The pattern is the same, however, in that "in its simplest form" the actual
blocking of the fetus's free movement "is just a movement of the universe."
However, then the fetus does what indeed we
all did. Since we were not "wholly" enough to accept this pure energy
as simply our energy, our divinity (the consequence of the primary
split), we make it "wrong," we "label" it pain. This, of course,
is not conceptual labeling here since concepts do not exist as yet.
Rather, it is pure, organismic avoidance/rejection . . . a kind of cosmic
mistrust.
Nonetheless, in "labeling" this confinedness
or walling-in as "wrong" we seek to escape from it into a world of "right."
Therefore, out of the original creation of self and Other or organism and
environment with its concomitant of organism and obstacle (world-obstacle)
we have created the splitting of primary Energy into energy inside and
energy coming from outside, into right and wrong, and therewith, pleasure
and pain.
Furthermore, since we cannot escape pain into
space (we cannot move away or out . . . yet), we create another duality:
the duality of time of past and future. The fetus, in that time
prior to birth ("up against the wall"), seeks to escape into memories of
a sweetness just recently removed. With this move we have created
the duality of life and death, of being and nonbeing. We have created
nonbeing in that we are trying to escape the Now into the past which is
a mere memory, an idea, a reflection only of the Now. Herein
we have the beginnings of becoming just an idea.
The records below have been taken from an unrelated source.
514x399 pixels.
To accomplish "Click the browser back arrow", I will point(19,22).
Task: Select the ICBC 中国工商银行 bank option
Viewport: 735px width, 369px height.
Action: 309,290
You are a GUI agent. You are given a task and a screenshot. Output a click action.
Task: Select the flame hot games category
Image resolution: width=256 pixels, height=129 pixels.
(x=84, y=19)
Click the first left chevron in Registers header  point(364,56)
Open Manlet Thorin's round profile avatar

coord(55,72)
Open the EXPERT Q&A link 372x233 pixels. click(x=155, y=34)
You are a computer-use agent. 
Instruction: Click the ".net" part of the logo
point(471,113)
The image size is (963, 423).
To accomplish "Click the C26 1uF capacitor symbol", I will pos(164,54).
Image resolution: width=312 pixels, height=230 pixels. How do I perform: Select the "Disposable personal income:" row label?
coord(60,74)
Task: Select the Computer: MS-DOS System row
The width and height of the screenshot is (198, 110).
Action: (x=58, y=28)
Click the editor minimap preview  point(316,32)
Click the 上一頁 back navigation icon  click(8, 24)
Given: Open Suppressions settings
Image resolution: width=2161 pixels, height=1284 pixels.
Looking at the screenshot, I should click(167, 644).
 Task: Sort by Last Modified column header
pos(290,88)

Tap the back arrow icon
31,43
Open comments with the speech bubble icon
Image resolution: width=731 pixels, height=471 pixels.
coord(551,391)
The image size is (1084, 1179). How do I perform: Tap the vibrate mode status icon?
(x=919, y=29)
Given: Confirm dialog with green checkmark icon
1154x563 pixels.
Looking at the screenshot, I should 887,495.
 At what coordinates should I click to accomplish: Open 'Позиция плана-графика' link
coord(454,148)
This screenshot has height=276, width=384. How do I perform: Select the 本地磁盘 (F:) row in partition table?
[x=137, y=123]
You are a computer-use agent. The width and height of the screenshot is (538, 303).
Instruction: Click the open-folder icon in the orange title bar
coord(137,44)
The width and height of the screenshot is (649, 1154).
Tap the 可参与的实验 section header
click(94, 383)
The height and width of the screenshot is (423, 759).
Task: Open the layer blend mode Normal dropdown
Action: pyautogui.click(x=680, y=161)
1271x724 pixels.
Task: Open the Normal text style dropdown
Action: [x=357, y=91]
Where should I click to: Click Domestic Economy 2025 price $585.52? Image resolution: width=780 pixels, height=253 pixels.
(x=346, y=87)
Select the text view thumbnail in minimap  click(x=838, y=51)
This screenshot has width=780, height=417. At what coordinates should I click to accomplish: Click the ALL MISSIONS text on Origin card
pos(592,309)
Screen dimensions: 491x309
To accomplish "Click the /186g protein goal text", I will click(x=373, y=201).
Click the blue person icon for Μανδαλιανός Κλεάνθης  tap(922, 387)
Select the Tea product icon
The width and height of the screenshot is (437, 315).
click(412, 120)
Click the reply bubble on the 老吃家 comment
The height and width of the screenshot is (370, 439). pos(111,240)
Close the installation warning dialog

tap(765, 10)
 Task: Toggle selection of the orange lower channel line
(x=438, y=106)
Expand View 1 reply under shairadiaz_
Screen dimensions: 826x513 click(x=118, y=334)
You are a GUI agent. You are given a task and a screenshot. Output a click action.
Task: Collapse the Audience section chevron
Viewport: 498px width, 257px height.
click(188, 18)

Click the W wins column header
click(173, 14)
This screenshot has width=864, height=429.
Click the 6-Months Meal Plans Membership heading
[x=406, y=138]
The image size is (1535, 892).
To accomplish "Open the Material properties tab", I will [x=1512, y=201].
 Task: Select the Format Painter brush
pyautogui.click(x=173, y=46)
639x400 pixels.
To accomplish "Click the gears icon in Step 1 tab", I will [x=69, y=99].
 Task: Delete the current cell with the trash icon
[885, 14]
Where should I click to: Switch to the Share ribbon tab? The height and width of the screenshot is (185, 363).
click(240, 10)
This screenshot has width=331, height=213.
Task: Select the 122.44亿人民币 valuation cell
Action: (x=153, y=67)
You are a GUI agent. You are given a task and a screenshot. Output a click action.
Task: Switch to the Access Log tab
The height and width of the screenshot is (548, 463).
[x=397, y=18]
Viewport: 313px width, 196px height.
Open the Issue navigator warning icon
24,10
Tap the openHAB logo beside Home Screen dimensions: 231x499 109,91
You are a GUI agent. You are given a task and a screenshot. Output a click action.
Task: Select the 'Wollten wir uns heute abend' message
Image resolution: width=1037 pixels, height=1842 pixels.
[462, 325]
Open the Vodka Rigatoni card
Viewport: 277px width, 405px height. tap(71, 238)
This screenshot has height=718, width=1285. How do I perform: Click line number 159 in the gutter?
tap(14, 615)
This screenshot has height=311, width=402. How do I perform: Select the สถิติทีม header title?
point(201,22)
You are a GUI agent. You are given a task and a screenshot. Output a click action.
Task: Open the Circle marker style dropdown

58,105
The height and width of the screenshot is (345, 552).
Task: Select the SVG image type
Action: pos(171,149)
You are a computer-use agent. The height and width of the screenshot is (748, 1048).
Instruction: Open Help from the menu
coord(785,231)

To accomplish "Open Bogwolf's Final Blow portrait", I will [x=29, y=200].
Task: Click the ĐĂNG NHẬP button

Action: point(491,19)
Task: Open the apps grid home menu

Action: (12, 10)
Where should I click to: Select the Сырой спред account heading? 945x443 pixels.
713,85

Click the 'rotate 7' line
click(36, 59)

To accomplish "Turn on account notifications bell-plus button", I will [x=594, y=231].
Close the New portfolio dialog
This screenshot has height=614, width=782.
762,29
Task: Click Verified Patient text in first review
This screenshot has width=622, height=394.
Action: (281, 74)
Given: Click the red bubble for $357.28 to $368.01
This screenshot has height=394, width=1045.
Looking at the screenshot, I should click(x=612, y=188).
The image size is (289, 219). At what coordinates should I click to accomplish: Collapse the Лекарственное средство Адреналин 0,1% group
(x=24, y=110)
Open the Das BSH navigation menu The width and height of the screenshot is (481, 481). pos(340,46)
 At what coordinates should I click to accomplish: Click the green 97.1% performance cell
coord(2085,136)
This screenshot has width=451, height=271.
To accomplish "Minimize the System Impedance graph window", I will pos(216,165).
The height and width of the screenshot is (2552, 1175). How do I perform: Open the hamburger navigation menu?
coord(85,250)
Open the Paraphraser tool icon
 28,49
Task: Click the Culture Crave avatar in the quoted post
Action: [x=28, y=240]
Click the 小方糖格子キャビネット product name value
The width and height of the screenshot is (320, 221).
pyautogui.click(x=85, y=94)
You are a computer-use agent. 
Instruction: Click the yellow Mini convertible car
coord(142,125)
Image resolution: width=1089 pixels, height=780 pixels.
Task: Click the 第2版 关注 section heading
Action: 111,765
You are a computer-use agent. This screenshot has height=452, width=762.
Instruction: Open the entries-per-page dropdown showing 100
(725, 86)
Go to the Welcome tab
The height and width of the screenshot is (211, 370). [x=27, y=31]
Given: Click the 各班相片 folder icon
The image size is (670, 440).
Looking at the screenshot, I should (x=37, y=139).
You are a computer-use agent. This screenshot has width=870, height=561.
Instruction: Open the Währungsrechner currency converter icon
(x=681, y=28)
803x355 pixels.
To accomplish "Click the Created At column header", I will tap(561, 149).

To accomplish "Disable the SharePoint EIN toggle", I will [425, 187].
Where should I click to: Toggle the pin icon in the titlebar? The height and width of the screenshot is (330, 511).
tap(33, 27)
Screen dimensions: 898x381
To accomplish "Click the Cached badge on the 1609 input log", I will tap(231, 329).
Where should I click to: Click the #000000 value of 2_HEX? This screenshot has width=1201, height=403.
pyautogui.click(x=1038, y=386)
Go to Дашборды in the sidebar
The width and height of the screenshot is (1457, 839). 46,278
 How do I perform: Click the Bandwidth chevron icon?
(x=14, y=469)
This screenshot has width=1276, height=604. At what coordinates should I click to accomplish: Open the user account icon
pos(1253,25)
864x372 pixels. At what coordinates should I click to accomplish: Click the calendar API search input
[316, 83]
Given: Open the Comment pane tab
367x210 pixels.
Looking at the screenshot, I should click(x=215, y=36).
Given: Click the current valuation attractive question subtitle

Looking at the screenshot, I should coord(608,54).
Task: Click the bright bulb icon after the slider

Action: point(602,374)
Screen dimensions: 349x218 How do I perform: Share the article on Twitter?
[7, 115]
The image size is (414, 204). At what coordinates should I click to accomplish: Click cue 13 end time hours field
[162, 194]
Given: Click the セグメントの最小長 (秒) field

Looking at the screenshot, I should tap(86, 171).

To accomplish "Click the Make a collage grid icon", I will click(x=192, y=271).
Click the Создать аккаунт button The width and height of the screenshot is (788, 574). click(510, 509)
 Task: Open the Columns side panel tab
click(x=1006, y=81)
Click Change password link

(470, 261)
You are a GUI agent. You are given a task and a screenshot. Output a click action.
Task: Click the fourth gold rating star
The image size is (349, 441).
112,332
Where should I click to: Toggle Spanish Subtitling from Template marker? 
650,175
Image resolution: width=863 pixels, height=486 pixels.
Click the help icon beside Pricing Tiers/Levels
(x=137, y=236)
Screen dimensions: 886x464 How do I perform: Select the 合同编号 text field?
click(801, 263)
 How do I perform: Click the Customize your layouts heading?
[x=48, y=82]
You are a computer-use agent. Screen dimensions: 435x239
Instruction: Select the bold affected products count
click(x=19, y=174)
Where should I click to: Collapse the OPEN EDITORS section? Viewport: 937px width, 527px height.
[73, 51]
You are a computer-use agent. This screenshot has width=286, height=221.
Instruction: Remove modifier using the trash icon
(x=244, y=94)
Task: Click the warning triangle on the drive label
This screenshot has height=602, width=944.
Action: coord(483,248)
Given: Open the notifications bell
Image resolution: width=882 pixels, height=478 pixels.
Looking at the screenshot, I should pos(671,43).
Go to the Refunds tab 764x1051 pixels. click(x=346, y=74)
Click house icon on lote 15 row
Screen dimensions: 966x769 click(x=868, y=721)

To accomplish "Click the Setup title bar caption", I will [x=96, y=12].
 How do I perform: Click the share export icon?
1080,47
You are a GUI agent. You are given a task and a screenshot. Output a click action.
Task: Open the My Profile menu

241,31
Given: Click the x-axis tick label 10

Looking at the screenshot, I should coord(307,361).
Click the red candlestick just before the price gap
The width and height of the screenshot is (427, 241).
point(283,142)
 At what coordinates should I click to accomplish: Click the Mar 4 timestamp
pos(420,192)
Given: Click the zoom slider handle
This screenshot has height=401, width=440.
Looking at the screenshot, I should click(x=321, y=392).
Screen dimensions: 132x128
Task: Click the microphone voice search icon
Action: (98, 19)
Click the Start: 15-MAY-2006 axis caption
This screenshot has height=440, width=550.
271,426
Grof (1976, 1980, 1985), in his many works,
describes vividly this creation of death at the time of birth. His
growth modality, called Holotropic BreathworkTM, uncovers
conscious and palpable awareness of death alongside the agonies of birth
in thousands of participants and thereby demonstrates their interconnectedness.
Similarly, Janov (1983) points out that for many of us the time of birth
is the closest we come to death for our entire lifetime, until of course
our actual physical demise.
In reliving their births, participants gasp
for air, turn red, scream, struggle fiercely exhibiting to all about
the terror of death and the titanic will to survive . . . being vs. nonbeing.
But the neonate cannot escape into space, and is only little able to escape
into time. Therefore, as Wilber (1977) put it:
[I]n fleeing death, man is thrown
out of the Now and into time, into a race for the future in an attempt
to escape the death of the timeless Moment. The Secondary Dualism-Repression-Projection,
because it severs the unity of life and death, simultaneously severs the
unity of the Eternal Moment; for life, death, and eternity are one in this
timeless Now. In other words, the separation of life and death is
ultimately and intimately the same as the separation of past and future,
and that is time! Hence is the Secondary Dualism the progenitor
of time. And this means that the life in time is the life in repression,
specifically, the Secondary Repression. (p. 124)
Similarly:
[M]an's flight from death also generates
the blind Will to Life, which is actually the blind panic of not having
a future, the panic that is death. . . . Under the anxiety of fleeing
death, the life of the organism itself is severed, its unity repressed
and then projected as a psyche vs. a soma, as a soul vs. a body, as
an ego vs. the flesh. (p. 124)
Further on:
[M]an, not accepting death, abandons
his mortal organism and escapes into something much more "solid" and impervious
than "mere" flesh namely, ideas. Man, in fleeing death, flees
his mutable body and identifies with the seemingly undying idea of himself.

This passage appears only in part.